C’est ainsi que je me suis retrouvée, cartons en face, parechoc en cul, prête à me faire finalement défoncer.
Avant de rentrer dans sa voiture, il m’a donné quelques conseils, le principal étant : « N’essaye pas de savoir quand je vais te foncer dessus, sinon tu te protégeras. » Oui, Robin, je me protégerai, car, sans surprise, c’est ce qu’on fait lorsqu’on s’apprête à se faire rouler dessus.
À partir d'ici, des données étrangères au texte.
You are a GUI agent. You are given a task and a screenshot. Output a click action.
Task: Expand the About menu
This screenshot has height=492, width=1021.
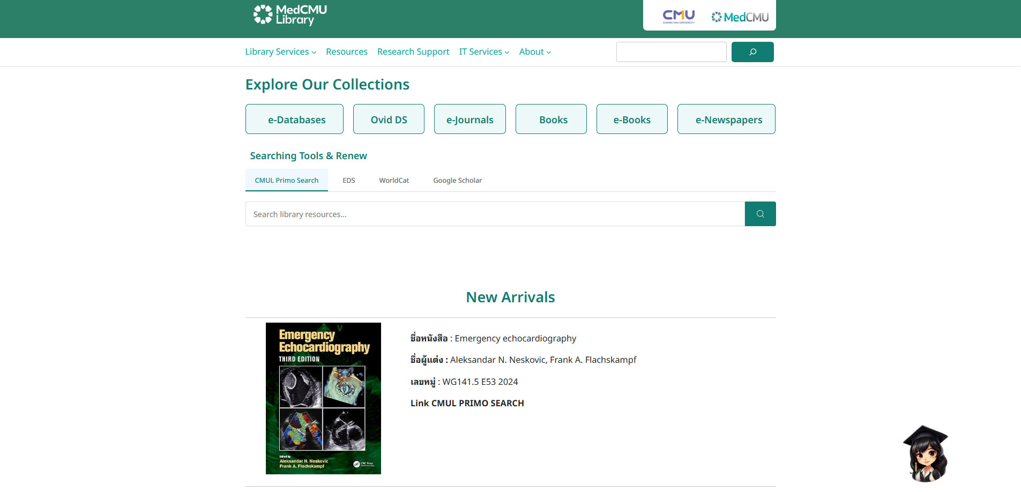point(535,52)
J’ai fermé les yeux, entendu sa porte de voiture claquer et le moteur gronder. Dans ma tête, tout a fait sens. Si Robin avait maté mon boule, ce n’était pas tant pour l’admirer, mais bien parce qu’il y voyait un airbag naturel.
J’ai retenu mon souffle et j’ai senti la voiture s’abattre sur mes fesses, me propulsant avec élan dans les cartons entreposés devant moi. J’avais réussi. J’avais réussi la cascade, car elle n’en était pas une. Je venais de me faire renverser, et le pire, c’est que j’étais volontaire. Étalée au milieu des cartons, casque encore sur la tête et miraculeusement saine et sauve, je l’ai vu s’approcher avec joie. J’avais passé l’épreuve. Mais je n’avais qu’une envie : l’avoir échouée. Plus jamais, je ne fréquenterais un cascadeur. Encore moins, un qui oublie de commencer à filmer avant mes exploits… C’est ce que j’ai compris, ce jour où j’ai daté un cascadeur.